-- What is needed --
The records sit below this line. Repeat all of them exactly.

[Opening Provided records section]

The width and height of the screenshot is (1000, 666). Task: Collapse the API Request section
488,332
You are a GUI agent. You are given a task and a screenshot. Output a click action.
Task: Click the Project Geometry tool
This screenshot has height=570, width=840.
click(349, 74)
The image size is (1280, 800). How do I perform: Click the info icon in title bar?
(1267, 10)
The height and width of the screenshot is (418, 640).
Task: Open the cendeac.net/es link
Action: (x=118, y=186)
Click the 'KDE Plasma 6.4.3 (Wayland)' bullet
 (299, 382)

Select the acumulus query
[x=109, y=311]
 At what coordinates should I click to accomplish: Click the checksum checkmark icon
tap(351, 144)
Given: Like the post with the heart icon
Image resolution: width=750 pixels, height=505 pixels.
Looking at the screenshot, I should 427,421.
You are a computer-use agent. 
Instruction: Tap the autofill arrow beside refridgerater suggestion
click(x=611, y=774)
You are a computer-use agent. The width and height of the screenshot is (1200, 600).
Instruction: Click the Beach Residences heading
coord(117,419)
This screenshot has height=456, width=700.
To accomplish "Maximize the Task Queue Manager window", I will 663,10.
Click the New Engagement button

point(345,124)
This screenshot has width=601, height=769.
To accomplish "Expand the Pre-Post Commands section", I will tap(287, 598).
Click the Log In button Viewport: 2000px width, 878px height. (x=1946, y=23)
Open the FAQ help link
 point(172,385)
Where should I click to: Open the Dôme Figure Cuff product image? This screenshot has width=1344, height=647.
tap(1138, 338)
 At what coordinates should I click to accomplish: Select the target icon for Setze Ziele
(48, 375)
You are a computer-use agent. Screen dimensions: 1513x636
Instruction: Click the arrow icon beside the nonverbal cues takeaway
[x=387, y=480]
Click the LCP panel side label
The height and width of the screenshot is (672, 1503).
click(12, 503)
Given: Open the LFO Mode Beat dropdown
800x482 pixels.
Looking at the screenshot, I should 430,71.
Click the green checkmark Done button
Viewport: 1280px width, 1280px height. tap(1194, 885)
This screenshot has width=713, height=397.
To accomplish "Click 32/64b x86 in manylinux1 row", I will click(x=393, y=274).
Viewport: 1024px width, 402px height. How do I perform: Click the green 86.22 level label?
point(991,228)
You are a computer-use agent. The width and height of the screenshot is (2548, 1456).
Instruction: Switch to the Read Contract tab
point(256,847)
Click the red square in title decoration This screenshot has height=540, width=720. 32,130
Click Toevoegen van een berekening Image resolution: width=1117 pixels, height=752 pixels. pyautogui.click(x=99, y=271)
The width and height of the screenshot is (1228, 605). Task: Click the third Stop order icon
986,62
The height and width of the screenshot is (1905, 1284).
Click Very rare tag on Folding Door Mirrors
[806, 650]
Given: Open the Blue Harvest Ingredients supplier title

[Closing Provided records section]

-- Output of the exercise --
The width and height of the screenshot is (1000, 666). Task: Collapse the API Request section
488,332
You are a GUI agent. You are given a task and a screenshot. Output a click action.
Task: Click the Project Geometry tool
This screenshot has height=570, width=840.
click(349, 74)
The image size is (1280, 800). How do I perform: Click the info icon in title bar?
(1267, 10)
The height and width of the screenshot is (418, 640).
Task: Open the cendeac.net/es link
Action: (x=118, y=186)
Click the 'KDE Plasma 6.4.3 (Wayland)' bullet
 (299, 382)

Select the acumulus query
[x=109, y=311]
 At what coordinates should I click to accomplish: Click the checksum checkmark icon
tap(351, 144)
Given: Like the post with the heart icon
Image resolution: width=750 pixels, height=505 pixels.
Looking at the screenshot, I should 427,421.
You are a computer-use agent. 
Instruction: Tap the autofill arrow beside refridgerater suggestion
click(x=611, y=774)
You are a computer-use agent. The width and height of the screenshot is (1200, 600).
Instruction: Click the Beach Residences heading
coord(117,419)
This screenshot has height=456, width=700.
To accomplish "Maximize the Task Queue Manager window", I will 663,10.
Click the New Engagement button

point(345,124)
This screenshot has width=601, height=769.
To accomplish "Expand the Pre-Post Commands section", I will tap(287, 598).
Click the Log In button Viewport: 2000px width, 878px height. (x=1946, y=23)
Open the FAQ help link
 point(172,385)
Where should I click to: Open the Dôme Figure Cuff product image? This screenshot has width=1344, height=647.
tap(1138, 338)
 At what coordinates should I click to accomplish: Select the target icon for Setze Ziele
(48, 375)
You are a computer-use agent. Screen dimensions: 1513x636
Instruction: Click the arrow icon beside the nonverbal cues takeaway
[x=387, y=480]
Click the LCP panel side label
The height and width of the screenshot is (672, 1503).
click(12, 503)
Given: Open the LFO Mode Beat dropdown
800x482 pixels.
Looking at the screenshot, I should 430,71.
Click the green checkmark Done button
Viewport: 1280px width, 1280px height. tap(1194, 885)
This screenshot has width=713, height=397.
To accomplish "Click 32/64b x86 in manylinux1 row", I will click(x=393, y=274).
Viewport: 1024px width, 402px height. How do I perform: Click the green 86.22 level label?
point(991,228)
You are a computer-use agent. The width and height of the screenshot is (2548, 1456).
Instruction: Switch to the Read Contract tab
point(256,847)
Click the red square in title decoration This screenshot has height=540, width=720. 32,130
Click Toevoegen van een berekening Image resolution: width=1117 pixels, height=752 pixels. pyautogui.click(x=99, y=271)
The width and height of the screenshot is (1228, 605). Task: Click the third Stop order icon
986,62
The height and width of the screenshot is (1905, 1284).
Click Very rare tag on Folding Door Mirrors
[806, 650]
Given: Open the Blue Harvest Ingredients supplier title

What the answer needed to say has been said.